# Beef Stew Recipe



## shel (Dec 20, 2006)

Last night I was looking for an interesting potato recipe in the Williams-Sonoma potato cookbook. The book has great photos of the plated recipes, and one of the photos included a picture of beef stew. The sauce just glistenedand wrapped the meat and veggies in a comforting blanket of goodness. Boy, talk about comfort food. Today is cold and grey, and it's raining. Might be a good day to make some beef stew. Does anyone have a good recipe that they'd care to share?

I'd like something with a thick sauce that has not been thickened with lots of flour - something along the lines of a well-reduced braise, maybe with some wine in it? Just a thought - maybe make the stew with something other than chuck roast. What would you suggest? Round? I don't mind a firm textured meat in the stew. Perhaps with some potatoes (what kind), carrots, peas - what else might be good - mushrooms maybe? Onions?

I've never made a beef stew before so any suggestions are welcome. Thanks!

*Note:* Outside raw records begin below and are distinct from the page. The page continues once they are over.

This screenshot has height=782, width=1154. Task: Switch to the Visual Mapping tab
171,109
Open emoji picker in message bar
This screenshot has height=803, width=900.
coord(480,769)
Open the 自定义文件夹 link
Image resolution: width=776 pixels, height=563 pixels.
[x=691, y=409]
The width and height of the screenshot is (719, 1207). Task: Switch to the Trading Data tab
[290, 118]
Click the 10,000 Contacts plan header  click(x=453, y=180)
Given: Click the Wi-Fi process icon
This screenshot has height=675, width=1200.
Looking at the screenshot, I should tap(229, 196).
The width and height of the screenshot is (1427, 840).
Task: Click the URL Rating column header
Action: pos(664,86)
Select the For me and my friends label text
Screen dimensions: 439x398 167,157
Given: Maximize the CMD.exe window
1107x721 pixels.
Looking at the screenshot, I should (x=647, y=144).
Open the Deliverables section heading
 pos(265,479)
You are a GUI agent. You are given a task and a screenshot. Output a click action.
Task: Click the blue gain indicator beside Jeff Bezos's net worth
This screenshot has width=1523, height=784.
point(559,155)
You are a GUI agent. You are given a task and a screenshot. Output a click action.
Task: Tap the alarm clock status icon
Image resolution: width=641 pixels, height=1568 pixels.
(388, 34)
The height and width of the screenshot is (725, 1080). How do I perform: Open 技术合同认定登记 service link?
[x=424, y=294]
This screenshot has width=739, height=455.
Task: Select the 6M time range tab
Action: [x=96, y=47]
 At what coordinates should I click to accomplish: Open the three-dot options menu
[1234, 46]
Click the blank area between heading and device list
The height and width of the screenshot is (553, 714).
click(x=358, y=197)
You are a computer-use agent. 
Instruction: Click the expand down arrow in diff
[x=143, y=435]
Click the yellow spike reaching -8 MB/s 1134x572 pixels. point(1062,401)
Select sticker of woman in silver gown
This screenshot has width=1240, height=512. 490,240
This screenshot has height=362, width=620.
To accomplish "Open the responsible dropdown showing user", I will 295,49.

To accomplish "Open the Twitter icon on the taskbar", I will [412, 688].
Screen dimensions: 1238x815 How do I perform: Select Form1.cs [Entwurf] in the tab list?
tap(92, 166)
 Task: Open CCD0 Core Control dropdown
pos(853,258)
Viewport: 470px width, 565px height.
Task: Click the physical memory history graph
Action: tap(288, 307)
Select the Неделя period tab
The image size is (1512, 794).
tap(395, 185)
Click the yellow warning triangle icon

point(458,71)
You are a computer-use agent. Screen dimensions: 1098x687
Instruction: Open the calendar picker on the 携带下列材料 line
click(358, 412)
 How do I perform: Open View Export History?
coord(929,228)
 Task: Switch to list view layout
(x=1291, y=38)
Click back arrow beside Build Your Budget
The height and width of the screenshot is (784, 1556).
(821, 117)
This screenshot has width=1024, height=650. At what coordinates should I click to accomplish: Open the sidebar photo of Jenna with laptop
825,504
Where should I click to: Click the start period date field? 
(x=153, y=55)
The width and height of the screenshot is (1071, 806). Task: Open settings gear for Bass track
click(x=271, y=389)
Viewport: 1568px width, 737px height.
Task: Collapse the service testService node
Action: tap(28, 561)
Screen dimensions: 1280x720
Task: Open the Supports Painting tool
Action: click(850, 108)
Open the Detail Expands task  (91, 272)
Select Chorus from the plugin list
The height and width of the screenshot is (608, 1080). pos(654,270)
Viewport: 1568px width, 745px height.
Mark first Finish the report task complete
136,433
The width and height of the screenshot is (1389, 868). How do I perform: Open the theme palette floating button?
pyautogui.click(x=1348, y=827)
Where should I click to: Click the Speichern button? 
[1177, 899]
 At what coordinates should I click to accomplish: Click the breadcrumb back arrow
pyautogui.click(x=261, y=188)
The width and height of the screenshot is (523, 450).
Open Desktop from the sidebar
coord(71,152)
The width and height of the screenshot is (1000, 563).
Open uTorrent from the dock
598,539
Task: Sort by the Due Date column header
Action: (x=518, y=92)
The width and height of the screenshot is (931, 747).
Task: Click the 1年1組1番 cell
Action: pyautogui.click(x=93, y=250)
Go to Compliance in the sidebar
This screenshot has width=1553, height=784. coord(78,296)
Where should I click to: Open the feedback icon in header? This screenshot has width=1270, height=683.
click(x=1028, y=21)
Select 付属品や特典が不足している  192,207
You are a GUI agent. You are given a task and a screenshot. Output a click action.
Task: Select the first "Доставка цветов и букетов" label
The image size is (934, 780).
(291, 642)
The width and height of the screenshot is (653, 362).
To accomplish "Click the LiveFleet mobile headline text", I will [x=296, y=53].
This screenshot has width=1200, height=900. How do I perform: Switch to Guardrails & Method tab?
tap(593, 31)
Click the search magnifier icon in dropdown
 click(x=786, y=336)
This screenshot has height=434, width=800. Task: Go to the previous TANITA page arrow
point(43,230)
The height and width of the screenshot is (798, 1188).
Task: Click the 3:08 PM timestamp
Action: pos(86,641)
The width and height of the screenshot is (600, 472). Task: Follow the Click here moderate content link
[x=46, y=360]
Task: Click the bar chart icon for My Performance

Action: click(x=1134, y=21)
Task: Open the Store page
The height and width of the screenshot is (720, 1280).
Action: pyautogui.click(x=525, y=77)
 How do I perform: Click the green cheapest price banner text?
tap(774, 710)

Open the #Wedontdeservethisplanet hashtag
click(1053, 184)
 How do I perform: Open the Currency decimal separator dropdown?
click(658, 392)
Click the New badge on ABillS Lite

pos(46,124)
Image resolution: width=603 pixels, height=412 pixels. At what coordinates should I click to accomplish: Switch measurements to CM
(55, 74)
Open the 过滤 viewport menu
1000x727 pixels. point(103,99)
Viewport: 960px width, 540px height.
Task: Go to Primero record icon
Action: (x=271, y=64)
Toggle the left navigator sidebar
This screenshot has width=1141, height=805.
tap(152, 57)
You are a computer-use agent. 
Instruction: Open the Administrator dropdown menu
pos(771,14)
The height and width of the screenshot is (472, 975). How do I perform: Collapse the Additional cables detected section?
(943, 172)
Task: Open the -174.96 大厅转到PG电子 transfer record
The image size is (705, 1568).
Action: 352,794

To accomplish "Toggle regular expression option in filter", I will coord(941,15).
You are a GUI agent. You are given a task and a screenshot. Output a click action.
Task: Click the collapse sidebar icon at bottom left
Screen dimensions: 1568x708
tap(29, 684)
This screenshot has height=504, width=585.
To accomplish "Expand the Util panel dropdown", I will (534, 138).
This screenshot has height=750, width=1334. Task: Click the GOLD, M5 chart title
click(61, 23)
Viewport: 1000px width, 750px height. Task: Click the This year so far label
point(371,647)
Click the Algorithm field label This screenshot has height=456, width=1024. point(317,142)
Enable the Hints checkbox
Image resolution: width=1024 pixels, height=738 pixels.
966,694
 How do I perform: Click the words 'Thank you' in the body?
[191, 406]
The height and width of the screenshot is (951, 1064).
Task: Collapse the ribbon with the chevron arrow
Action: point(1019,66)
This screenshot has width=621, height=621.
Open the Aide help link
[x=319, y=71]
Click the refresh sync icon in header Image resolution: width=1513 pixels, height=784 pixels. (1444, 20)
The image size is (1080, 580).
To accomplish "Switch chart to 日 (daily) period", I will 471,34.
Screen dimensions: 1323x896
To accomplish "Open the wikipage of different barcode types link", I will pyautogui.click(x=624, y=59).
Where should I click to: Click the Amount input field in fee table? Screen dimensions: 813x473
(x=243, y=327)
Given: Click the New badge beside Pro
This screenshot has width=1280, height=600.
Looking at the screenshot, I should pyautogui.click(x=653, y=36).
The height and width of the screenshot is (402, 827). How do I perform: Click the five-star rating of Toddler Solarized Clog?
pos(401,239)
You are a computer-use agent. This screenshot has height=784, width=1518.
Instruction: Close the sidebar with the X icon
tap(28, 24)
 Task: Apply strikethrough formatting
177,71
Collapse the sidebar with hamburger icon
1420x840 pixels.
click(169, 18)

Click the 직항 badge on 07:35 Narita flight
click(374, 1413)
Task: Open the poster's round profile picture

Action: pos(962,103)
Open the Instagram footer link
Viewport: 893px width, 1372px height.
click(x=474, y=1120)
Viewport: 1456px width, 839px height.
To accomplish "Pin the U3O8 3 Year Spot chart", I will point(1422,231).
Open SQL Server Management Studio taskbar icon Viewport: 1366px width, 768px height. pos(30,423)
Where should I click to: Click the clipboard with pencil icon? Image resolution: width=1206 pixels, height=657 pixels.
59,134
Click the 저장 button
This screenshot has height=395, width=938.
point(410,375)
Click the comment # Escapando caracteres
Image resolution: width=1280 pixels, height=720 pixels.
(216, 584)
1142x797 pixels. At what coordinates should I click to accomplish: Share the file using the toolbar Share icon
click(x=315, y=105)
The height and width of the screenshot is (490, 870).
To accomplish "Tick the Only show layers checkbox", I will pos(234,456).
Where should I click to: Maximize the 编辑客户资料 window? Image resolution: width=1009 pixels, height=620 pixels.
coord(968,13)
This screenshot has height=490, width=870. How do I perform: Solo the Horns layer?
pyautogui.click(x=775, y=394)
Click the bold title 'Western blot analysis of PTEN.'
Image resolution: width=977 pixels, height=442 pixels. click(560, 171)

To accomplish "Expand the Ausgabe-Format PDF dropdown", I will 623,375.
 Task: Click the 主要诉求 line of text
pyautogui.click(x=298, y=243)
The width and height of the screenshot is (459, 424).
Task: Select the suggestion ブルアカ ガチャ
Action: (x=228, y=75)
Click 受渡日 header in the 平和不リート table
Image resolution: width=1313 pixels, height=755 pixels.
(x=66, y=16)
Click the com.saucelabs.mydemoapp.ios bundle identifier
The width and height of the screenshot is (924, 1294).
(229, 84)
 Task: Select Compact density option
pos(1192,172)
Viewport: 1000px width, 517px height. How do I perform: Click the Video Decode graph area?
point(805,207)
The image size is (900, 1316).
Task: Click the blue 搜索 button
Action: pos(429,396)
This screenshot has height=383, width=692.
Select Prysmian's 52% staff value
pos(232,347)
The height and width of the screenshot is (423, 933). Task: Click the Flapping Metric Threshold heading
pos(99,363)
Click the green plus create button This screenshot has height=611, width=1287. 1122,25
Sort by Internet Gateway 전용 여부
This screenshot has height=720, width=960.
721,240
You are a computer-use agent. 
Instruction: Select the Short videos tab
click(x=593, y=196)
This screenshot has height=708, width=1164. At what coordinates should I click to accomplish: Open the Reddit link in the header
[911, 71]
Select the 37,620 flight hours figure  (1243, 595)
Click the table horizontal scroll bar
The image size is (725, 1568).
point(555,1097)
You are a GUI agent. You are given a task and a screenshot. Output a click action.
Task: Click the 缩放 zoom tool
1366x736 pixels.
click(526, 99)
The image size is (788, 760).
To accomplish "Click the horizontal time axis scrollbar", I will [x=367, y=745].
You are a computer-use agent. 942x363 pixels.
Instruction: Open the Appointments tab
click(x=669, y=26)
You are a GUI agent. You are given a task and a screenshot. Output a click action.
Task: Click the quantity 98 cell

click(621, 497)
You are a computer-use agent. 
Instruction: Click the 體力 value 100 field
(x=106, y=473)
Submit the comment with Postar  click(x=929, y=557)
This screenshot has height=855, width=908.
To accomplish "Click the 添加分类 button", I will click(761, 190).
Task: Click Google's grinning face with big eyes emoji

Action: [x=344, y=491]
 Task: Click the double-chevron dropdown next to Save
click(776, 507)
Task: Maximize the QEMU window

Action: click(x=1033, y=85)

_*Edit:* Just remembered - I made an Ethiopian stew a couple of times. It was durned good._


----------



## headless chicken (Apr 28, 2003)

I use to do a great braised beef shortribs, not really a stew but it'll be thick like the way you described without any thickening agents. 
Chunks of shortribs browned with a little flour, salt and pepper. Cook out some mire poix, add a couple whole cloves of garlic (adding in potatoes and/or mushrooms here should be do able), deglaze with red wine, add meat back in, fill with beef stock just enough to cover, add in some thyme and rosemary, bring to a simmer and cook it out for 2 hours either over the stove, in the oven at 400F, or a combination of both.


----------



## maryb (Mar 21, 2008)

Cut some chuck into 2 inch cubes, sear in a very hot pan, remove and set aside. Deglaze the pan by adding onions and a splash of red wine. Chopped garlic can go in towards the end if you want. Add some homemade beef stock that has been reduced by half(this really intensifies the flavor). Add the meat back to the pan along with your root veggies of choice(carrot and potato are my usual). Simmer until the beef is tender and the carrots are done. I usually hold off on adding the potato until the meat is closer to done or they tend to fall apart(this will add natural starch and somewhat thicken the stew). If you really want it thick use arrowroot or cornstarch to thicken.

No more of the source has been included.